The first big break for Yes Bank came in 2010, when the RBI announced the deregulation of savings account deposit rates. Before that, the savings account rate was capped at 4 percent. Even though some of the larger lenders continued with the earlier rates, in December 2011 Yes Bank announced an aggressive 7 percent interest rate for savings accounts deposits to attract more customers.

The bank’s current account savings account (CASA) ratio rose from 10.3 percent in March 2011, to 15 percent by March 2012. The ratio stood at 36.5 percent as of March 2018.

In absolute numbers, low cost CASA deposits as of March 2011 stood at Rs 4,751 crore as compared with Rs 73,176 crore at the end of financial year 2018.

Under Kapoor’s leadership, the bank grew its loan book aggressively over the last decade. As on March 2008, Yes Bank’s total advances stood at Rs 9,430 crore, which rose to over Rs 2 lakh crore as of March 2018. The corporate loans portfolio still dominates Yes Bank’s total advances, however, it has been able to create a sizeable retail lending portfolio over the last few years.

Yes Bank Board In Fort, Mumbai (Photograph: Dhiraj Singh/Bloomberg)
Yes Bank Board In Fort, Mumbai (Photograph: Dhiraj Singh/Bloomberg)

The Bad News

Yes Bank’s road to growth and rise as one of the largest private banks in the country did not come without its fair share of troubles. In 2013, Kapur’s wife Madhu Kapur dragged Kapoor and the Yes Bank board to court, seeking more powers in nominating new board members. Since Kapur’s promoter shareholding had been passed on to his family after his death, his wife initially sought to appoint their daughter Shagun Gogia on the bank’s board.

Kapoor opposed this appointment, which the bank’s board also declined to accept, citing lack of experience on Gogia’s part. The bank also contested that the Kapur family’s shareholding had moved to non-promoter status after the co-founder’s death.

The Kapur family later demanded that they have say in appointing new directors on the bank’s board. In 2015, the Bombay High Court ruled in favour of Kapur and Gogia, giving them powers to jointly nominate new members.

Yes Bank also witnessed its billion dollar qualified institutional placement (QIP) issue fail in September 2016 under mysterious circumstances.

The failed QIP issue led to an investigation by markets regulator Securities and Exchanges Board of India. Last year it initiated adjudication proceedings against the bankers to the QIP, as reported by Business Standard.

. In March 2017, the bank revived its QIP plans after reducing the amount it wanted to raise to $750 million.
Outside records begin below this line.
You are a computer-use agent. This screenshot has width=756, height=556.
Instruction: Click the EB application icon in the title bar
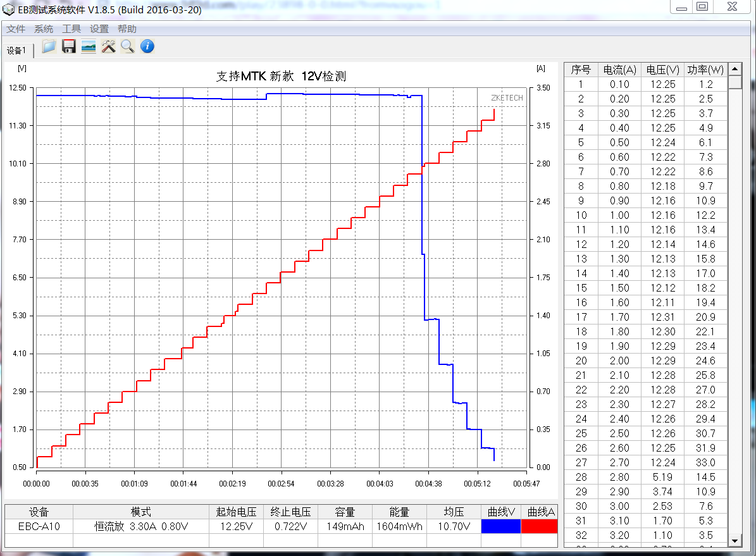(x=7, y=7)
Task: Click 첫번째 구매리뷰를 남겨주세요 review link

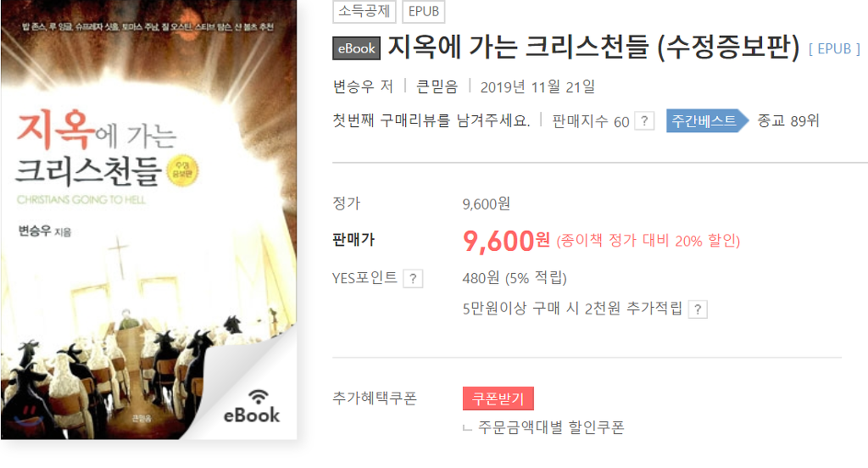Action: click(431, 120)
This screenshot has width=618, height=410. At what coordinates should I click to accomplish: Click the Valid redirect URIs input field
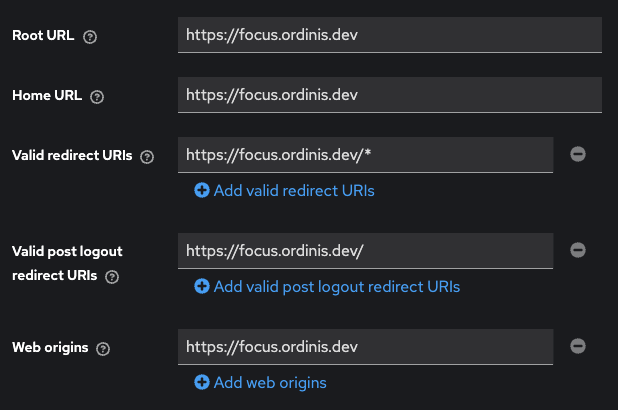[x=365, y=155]
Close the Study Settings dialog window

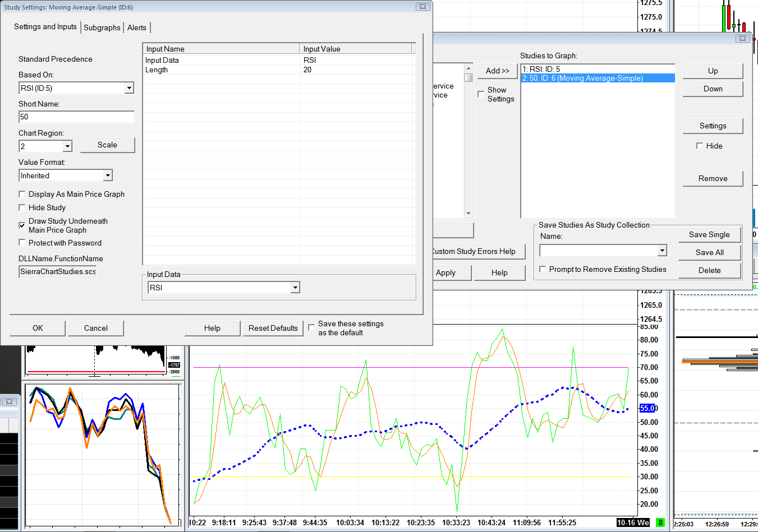pyautogui.click(x=422, y=7)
This round of fundraising turned out to be successful and the bank was able to raise the entire amount.

Yes Bank’s biggest failing however came after the RBI conducted its first asset quality review (AQR) in October 2015. The review focussed on corporate loan accounts which had shown signs of severe financial weakness but continued to be classified as standard accounts on the books of the banks involved. At the end of the exercise, the regulator forced banks to report a number of accounts as non-performing assets (NPAs) by March 2016 and provide for them adequately.

Yes Bank reported a gross NPA ratio of 0.76 percent as of March 2016, up from 0.41 percent in the year before that. While this was a modest increase in the gross NPA ratio when compared to the increases reported by public sector banks and larger private sector bankers, it was surely not the end of Yes Bank’s tryst with weakening asset quality.
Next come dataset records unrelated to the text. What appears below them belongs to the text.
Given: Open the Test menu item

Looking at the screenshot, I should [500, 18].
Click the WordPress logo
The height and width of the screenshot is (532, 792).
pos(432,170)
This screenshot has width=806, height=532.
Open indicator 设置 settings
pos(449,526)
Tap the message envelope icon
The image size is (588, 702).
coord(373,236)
A year later in March 2017, the gross NPA ratio for the bank jumped to 1.52 percent.

The jump in the bad loan ratio was primarily because the central bank forced all banks to report any large difference between bad loans identified by the bank and those by the RBI. If the divergence was larger than 15 percent, banks were required to inform their shareholders about it. Yes Bank reported a large divergence of Rs 4,176 crore in its gross NPAs for the year ended March 2016. In the following financial year, the regulator conducted another audit of bank books, which led to Yes Bank reporting another large divergence. During the financial year ended March 2017, the bank’s divergence stood higher at Rs 6,355 crore.

In its post-results conference, the bank clarified that it had been able to recover or upgrade some accounts which the regulator had found to be deserving of the NPA tag. While announcing the bank’s financial results for the year ended March 2018, Kapoor said that Yes Bank had been able to upgrade loans worth Rs 2,632 crore from the divergence account due to satisfactory performance by the borrowers. The bank also reported Rs 2,434 crore worth full or partial repayments from these divergence accounts and Rs 803 crore worth loans sold to asset reconstruction companies. Only Rs 485 crore worth loans identified under divergence eventually went into the NPA category.

By March 2018, the bank’s gross NPA ratio stood at 1.28 percent.